O’ Father: You knew Matthew possessed every bit of artistry we wanted, and we were jealous of him, disheartened, lonely and morbid and plagued by the deadly sin envy, shadows in nightmarish school hallways, irredeemable in our vast manipulations and appalling destructive behavior. We stole and cheated and stole more. We belied our identities as wild and filled our lungs and bellies with poison, yes sir, we smoked anything to try to see You, dear Father, as if we weren’t also skipping school, fighting barefisted, firing guns, dear Lord, but our crimes were necessary. We were bullied, after all, by the older teenagers who beat us on a regular basis, bloodied our mouths with one punch. Those who predicted a doomed future for all of humanity called us addicts and criminals, leeches and slime (and way worse things) because we were detested, shouted at, dragged by our arms across bedrooms and public sporting events. Timorous thieves and runaways, addicts and truants, twerps and punks leading an uproar of younger siblings and suburban middle-class gangster-wannabes to wear their clothes with primary colors the way we did, never even threatening anyone in our way, especially not the ones who never complained about our behavior or wallowed in our paths with a gloomy aura, too dismayed to try to talk to us and realize we didn’t commit any flagitious acts, no Lord, we were children envious of those other children whose gifts were greater than ours, whose parents made more money than ours, and whose lives felt more important than ours.

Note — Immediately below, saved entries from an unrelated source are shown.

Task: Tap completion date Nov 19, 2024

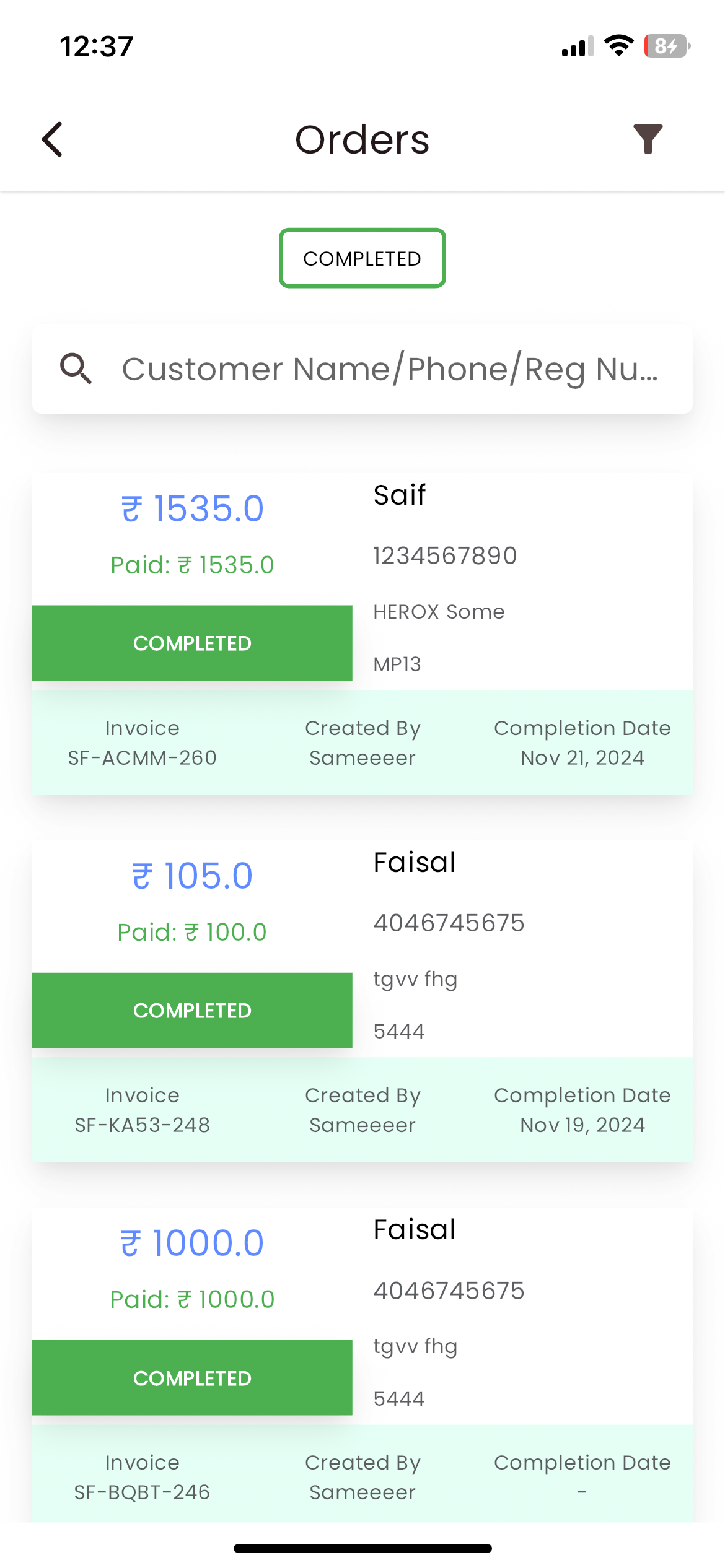Action: [x=582, y=1125]
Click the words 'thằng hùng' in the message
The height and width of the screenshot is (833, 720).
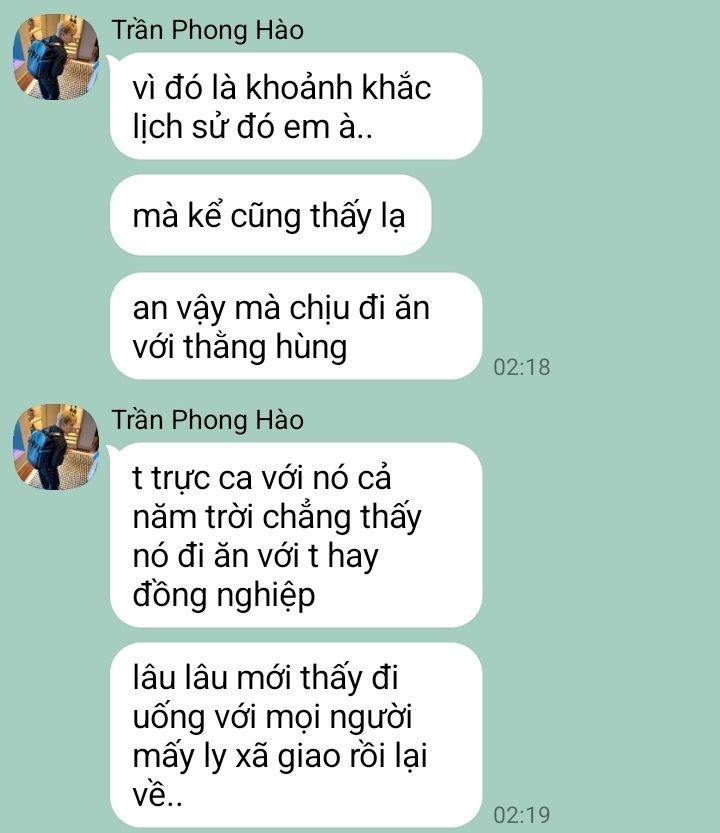265,347
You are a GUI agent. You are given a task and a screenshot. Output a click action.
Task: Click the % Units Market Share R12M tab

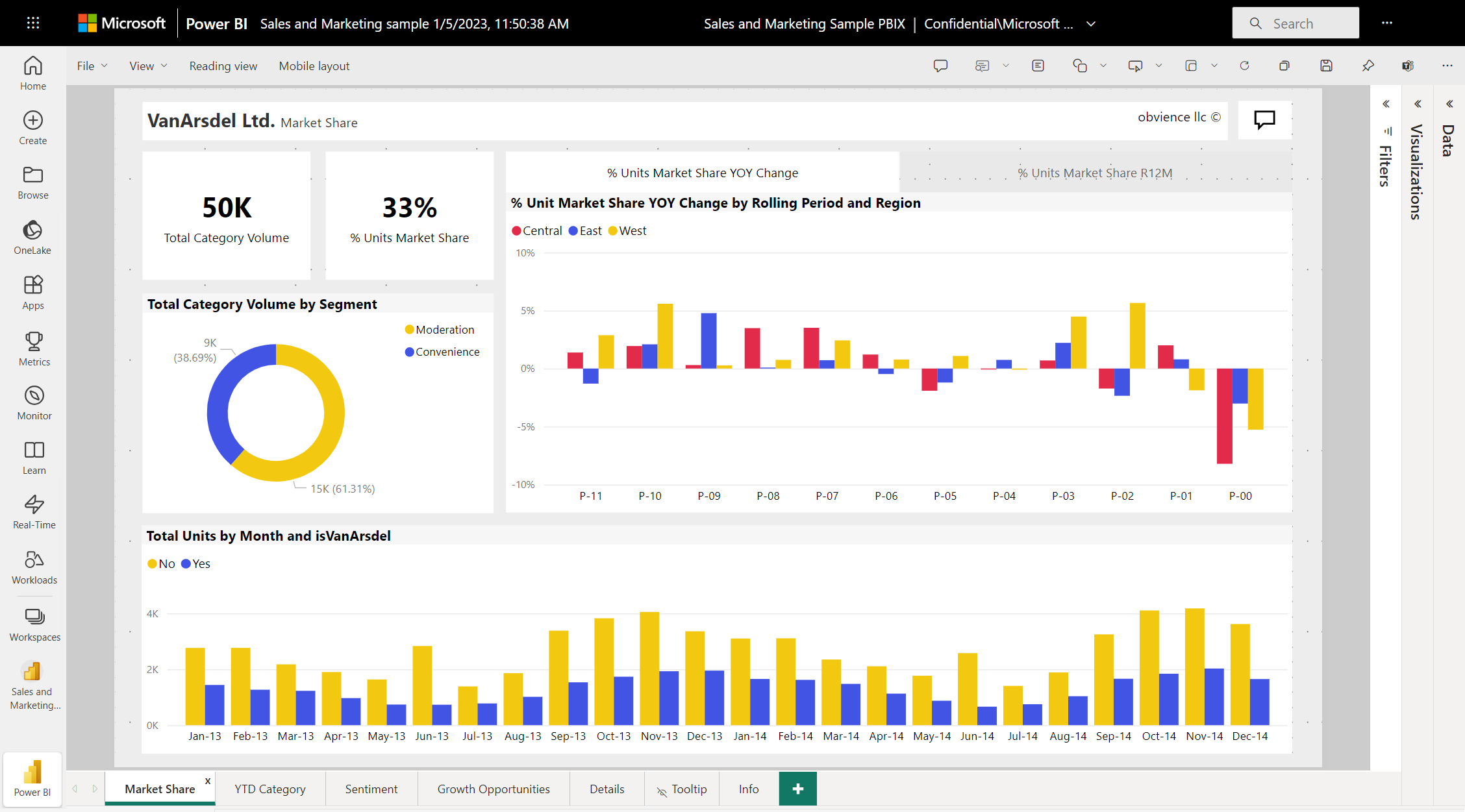pyautogui.click(x=1095, y=173)
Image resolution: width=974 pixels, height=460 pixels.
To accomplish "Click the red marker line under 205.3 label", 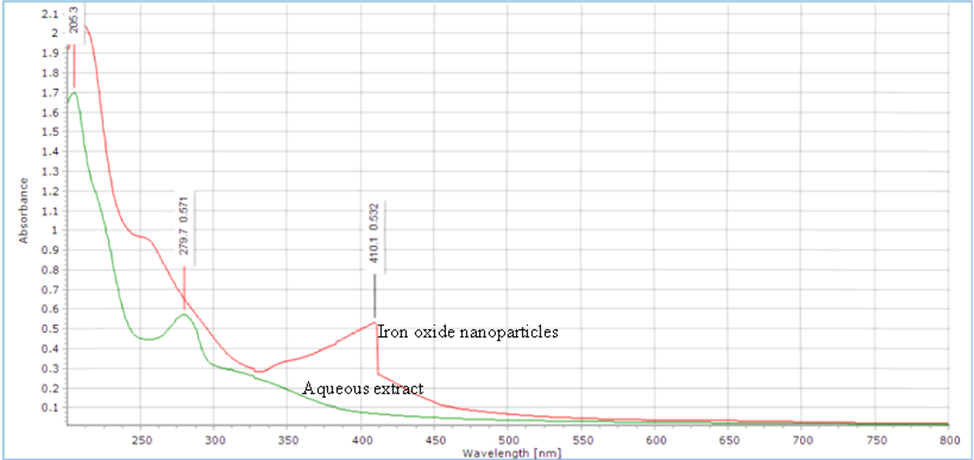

All we wanted was to create art, to paint and draw and write, and develop a strong and positive value of ourselves; while at school we watched a ton of films and television shows to learn because our teachers were Dublaners whose communication skills were below par, I mean, they were these really terrible, shlubby teachers who wheeled in the squeaking cart with a TV and VCR and then played programs like Electric Company, Sesame Street, and (my personal favorite) Let’s Draw! We watched Captain Kangaroo finger his sideburns and talk neighborly to Mr. Green Jeans about growing corn and cabbage and then, per instruction, we wrote our own stories about farms and vegetables, drew pictures of talking cornstalks and the pork-bellied cockeyed farmers who ate them, and afterward our teachers asked us to share. Indeed, art and writing were our favorite subjects, though Matthew was clearly the “most gifted” student, as the teachers referred to him, winning all the awards, earning the most praise.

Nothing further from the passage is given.